### The request
Format every line of the entries below as a JSON list of strings, one string per line, omitting blank lines.

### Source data
^^^^^^^^

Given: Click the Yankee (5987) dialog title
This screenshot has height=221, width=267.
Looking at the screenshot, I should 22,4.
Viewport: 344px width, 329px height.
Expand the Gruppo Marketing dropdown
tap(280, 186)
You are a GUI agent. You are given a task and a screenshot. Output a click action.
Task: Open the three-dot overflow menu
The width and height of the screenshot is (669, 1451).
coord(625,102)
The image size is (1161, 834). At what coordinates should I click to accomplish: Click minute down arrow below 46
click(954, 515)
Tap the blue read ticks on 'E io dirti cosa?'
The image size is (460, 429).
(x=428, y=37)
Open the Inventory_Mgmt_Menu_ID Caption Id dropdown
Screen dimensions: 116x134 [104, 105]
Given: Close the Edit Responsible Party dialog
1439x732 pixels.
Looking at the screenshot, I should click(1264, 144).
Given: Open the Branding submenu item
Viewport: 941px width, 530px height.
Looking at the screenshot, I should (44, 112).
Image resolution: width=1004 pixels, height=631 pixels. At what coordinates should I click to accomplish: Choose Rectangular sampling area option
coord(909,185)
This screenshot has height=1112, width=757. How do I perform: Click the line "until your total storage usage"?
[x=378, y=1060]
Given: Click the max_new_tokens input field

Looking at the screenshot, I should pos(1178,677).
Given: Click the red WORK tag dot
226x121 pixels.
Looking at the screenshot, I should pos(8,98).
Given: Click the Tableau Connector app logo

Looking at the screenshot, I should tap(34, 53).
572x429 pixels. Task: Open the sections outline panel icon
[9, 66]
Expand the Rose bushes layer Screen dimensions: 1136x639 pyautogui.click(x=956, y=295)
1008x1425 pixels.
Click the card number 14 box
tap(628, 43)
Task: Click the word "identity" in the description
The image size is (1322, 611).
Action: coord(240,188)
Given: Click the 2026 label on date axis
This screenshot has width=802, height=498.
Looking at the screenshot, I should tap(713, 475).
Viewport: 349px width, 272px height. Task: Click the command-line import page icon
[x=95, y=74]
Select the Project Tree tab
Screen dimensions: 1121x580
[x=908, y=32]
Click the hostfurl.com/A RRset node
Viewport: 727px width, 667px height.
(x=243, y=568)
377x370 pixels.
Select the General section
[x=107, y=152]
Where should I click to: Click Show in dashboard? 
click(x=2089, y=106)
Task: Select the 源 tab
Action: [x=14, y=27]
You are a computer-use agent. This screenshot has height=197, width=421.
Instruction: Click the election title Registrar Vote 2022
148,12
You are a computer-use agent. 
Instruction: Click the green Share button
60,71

^^^^^^^^

### The output
[
  "Given: Click the Yankee (5987) dialog title",
  "This screenshot has height=221, width=267.",
  "Looking at the screenshot, I should 22,4.",
  "Viewport: 344px width, 329px height.",
  "Expand the Gruppo Marketing dropdown",
  "tap(280, 186)",
  "You are a GUI agent. You are given a task and a screenshot. Output a click action.",
  "Task: Open the three-dot overflow menu",
  "The width and height of the screenshot is (669, 1451).",
  "coord(625,102)",
  "The image size is (1161, 834). At what coordinates should I click to accomplish: Click minute down arrow below 46",
  "click(954, 515)",
  "Tap the blue read ticks on 'E io dirti cosa?'",
  "The image size is (460, 429).",
  "(x=428, y=37)",
  "Open the Inventory_Mgmt_Menu_ID Caption Id dropdown",
  "Screen dimensions: 116x134 [104, 105]",
  "Given: Close the Edit Responsible Party dialog",
  "1439x732 pixels.",
  "Looking at the screenshot, I should click(1264, 144).",
  "Given: Open the Branding submenu item",
  "Viewport: 941px width, 530px height.",
  "Looking at the screenshot, I should (44, 112).",
  "Image resolution: width=1004 pixels, height=631 pixels. At what coordinates should I click to accomplish: Choose Rectangular sampling area option",
  "coord(909,185)",
  "This screenshot has height=1112, width=757. How do I perform: Click the line \"until your total storage usage\"?",
  "[x=378, y=1060]",
  "Given: Click the max_new_tokens input field",
  "Looking at the screenshot, I should pos(1178,677).",
  "Given: Click the red WORK tag dot",
  "226x121 pixels.",
  "Looking at the screenshot, I should pos(8,98).",
  "Given: Click the Tableau Connector app logo",
  "Looking at the screenshot, I should tap(34, 53).",
  "572x429 pixels. Task: Open the sections outline panel icon",
  "[9, 66]",
  "Expand the Rose bushes layer Screen dimensions: 1136x639 pyautogui.click(x=956, y=295)",
  "1008x1425 pixels.",
  "Click the card number 14 box",
  "tap(628, 43)",
  "Task: Click the word \"identity\" in the description",
  "The image size is (1322, 611).",
  "Action: coord(240,188)",
  "Given: Click the 2026 label on date axis",
  "This screenshot has width=802, height=498.",
  "Looking at the screenshot, I should tap(713, 475).",
  "Viewport: 349px width, 272px height. Task: Click the command-line import page icon",
  "[x=95, y=74]",
  "Select the Project Tree tab",
  "Screen dimensions: 1121x580",
  "[x=908, y=32]",
  "Click the hostfurl.com/A RRset node",
  "Viewport: 727px width, 667px height.",
  "(x=243, y=568)",
  "377x370 pixels.",
  "Select the General section",
  "[x=107, y=152]",
  "Where should I click to: Click Show in dashboard? ",
  "click(x=2089, y=106)",
  "Task: Select the 源 tab",
  "Action: [x=14, y=27]",
  "You are a computer-use agent. This screenshot has height=197, width=421.",
  "Instruction: Click the election title Registrar Vote 2022",
  "148,12",
  "You are a computer-use agent. ",
  "Instruction: Click the green Share button",
  "60,71"
]